*TASK OBJECTIVE*:
Reproduce the items from the line containing "How do I perform: Click" through the line containing "Image resolution: width=1178", both lines included. Multiply every coordinate in their answers by 2.5 and round to whole numbers, with halves rounded up. Leave all other text unchanged, omit the pictures, and give nothing beyond those lines.
___ TASK INPUT ___
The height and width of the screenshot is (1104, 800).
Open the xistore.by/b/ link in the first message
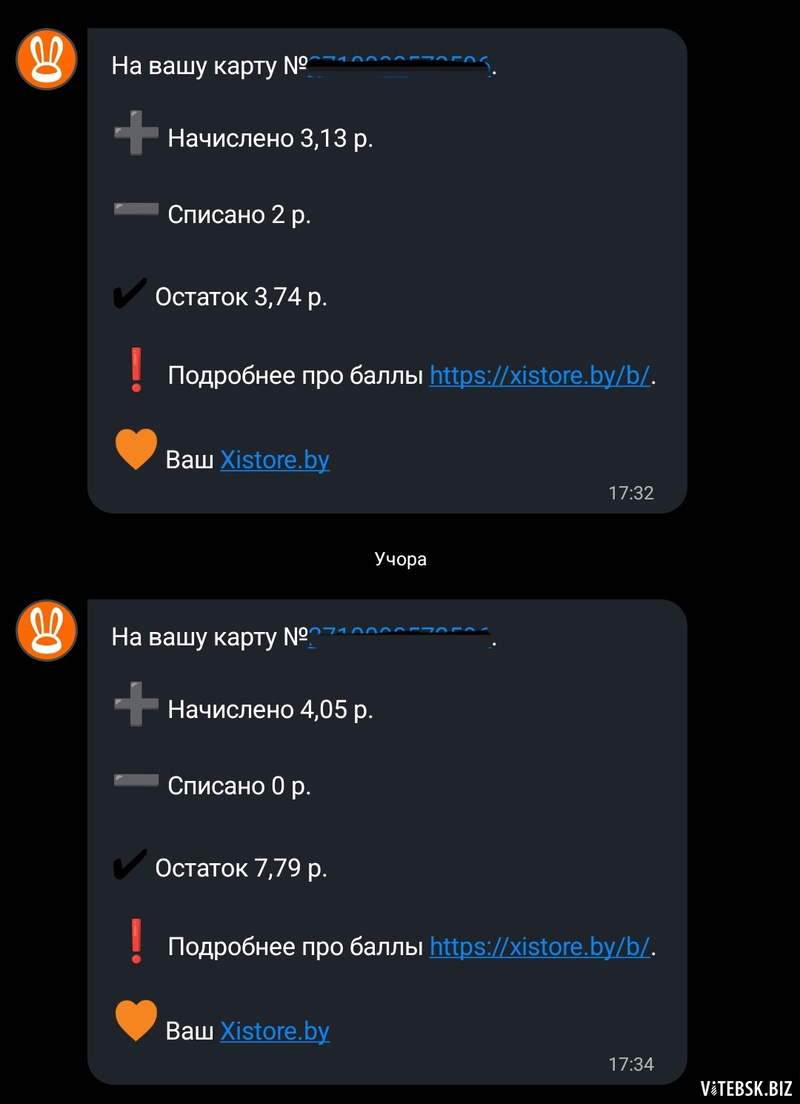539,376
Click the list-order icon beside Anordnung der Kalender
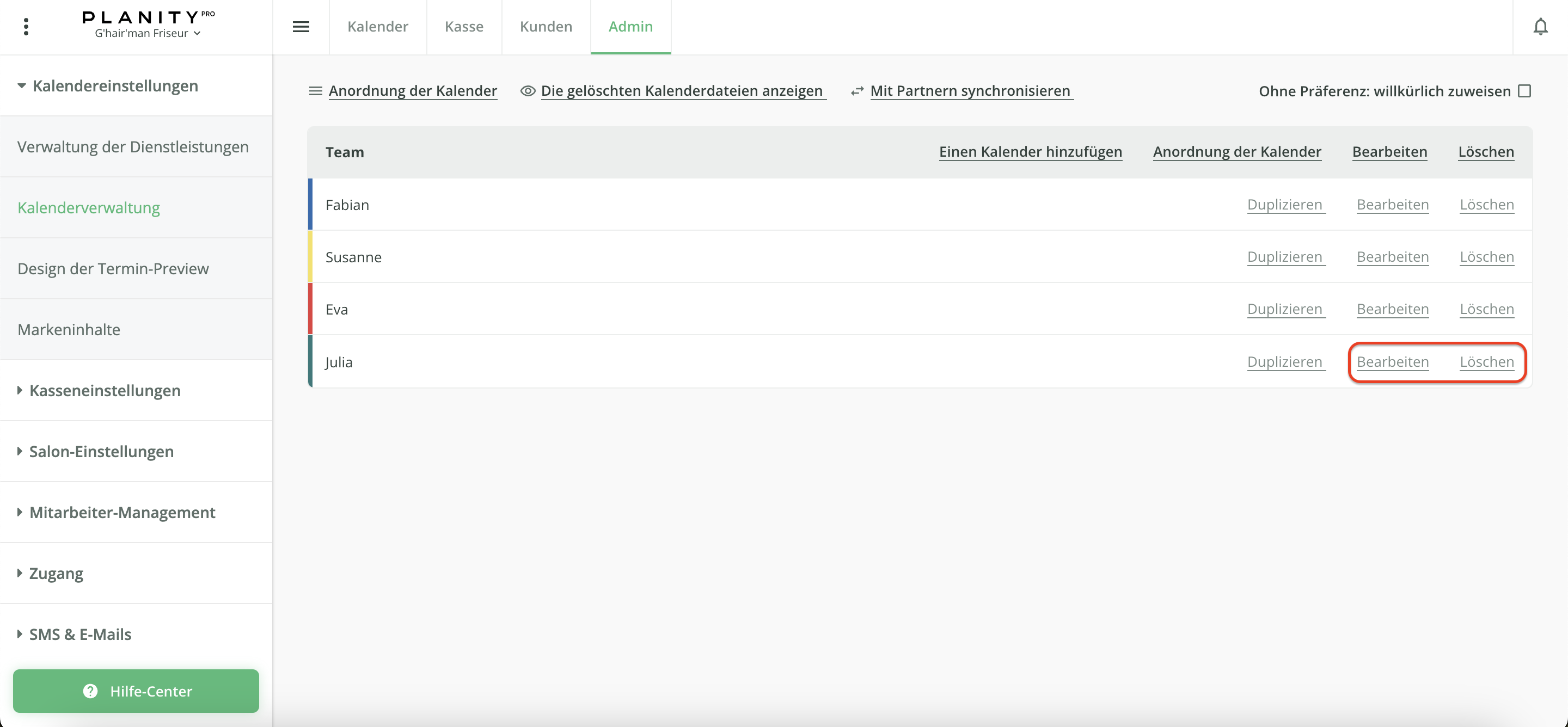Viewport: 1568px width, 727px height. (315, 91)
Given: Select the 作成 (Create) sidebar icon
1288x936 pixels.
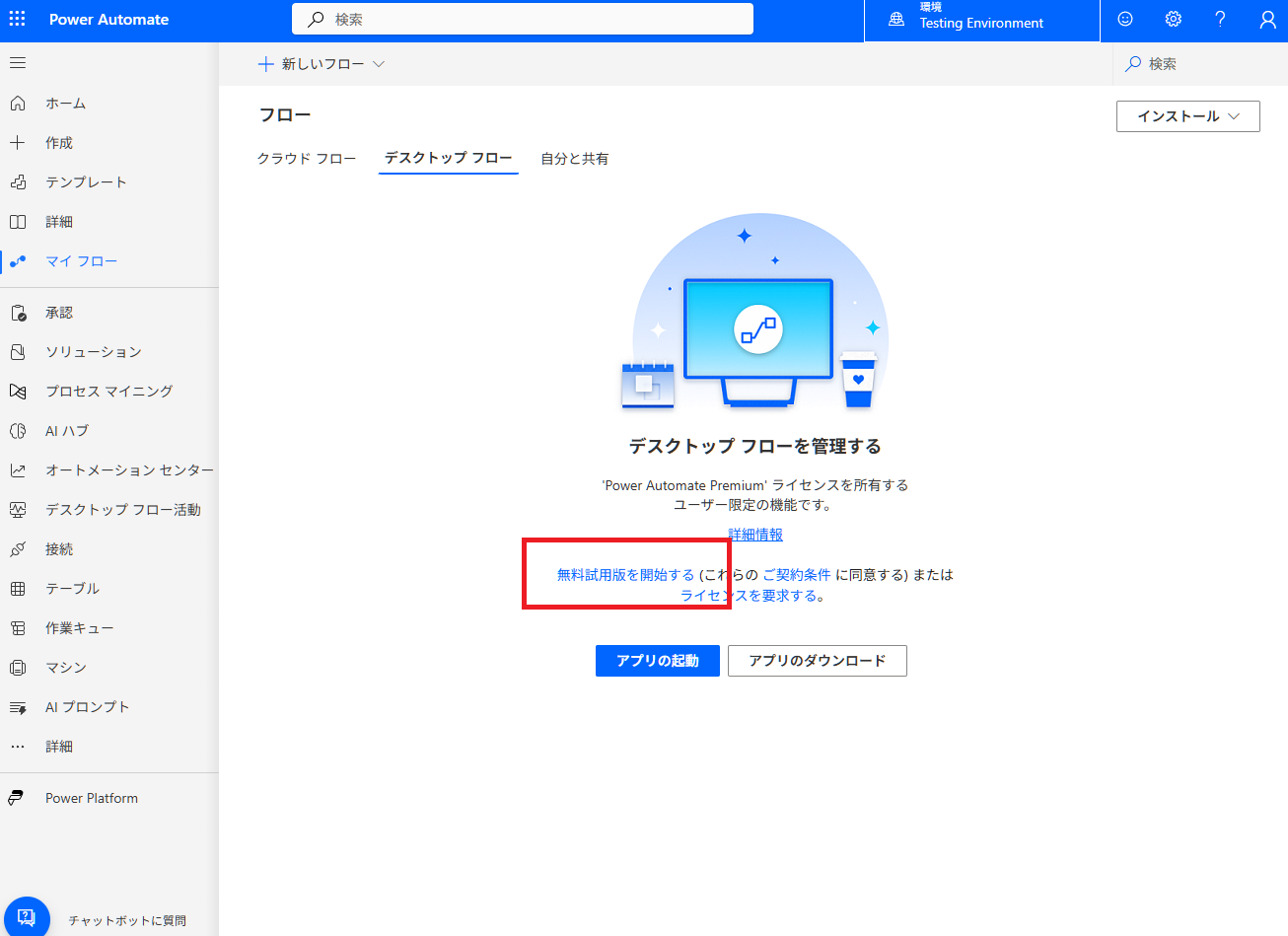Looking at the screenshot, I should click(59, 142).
___
___ TASK INPUT ___
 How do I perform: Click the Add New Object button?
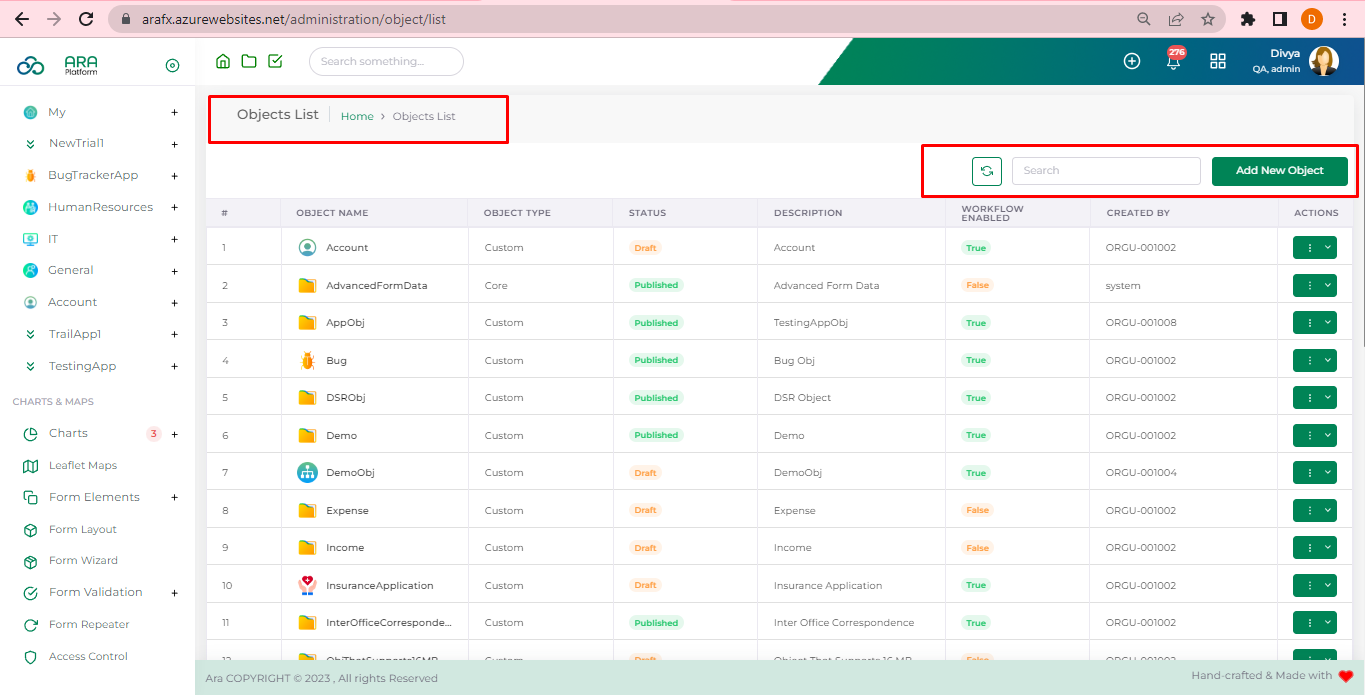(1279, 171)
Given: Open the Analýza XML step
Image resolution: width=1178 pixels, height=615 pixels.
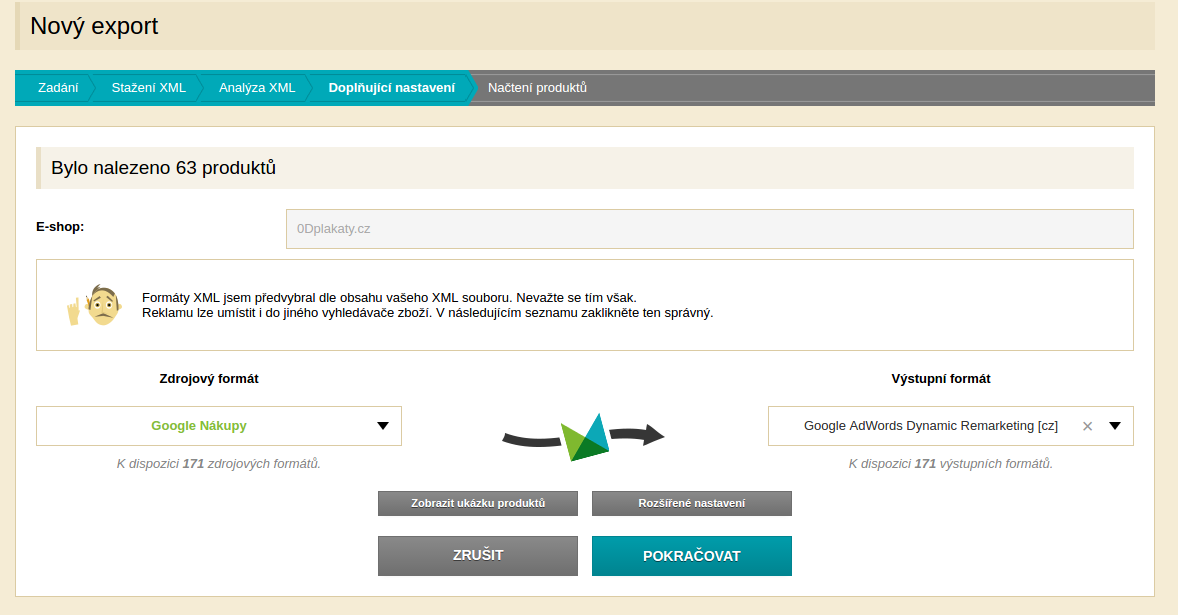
___
*EXPECTED ANSWER*:
 How do I perform: Click the Add New Object button?
(3198, 428)
Given: Open the Analýza XML step
Image resolution: width=1178 pixels, height=615 pixels.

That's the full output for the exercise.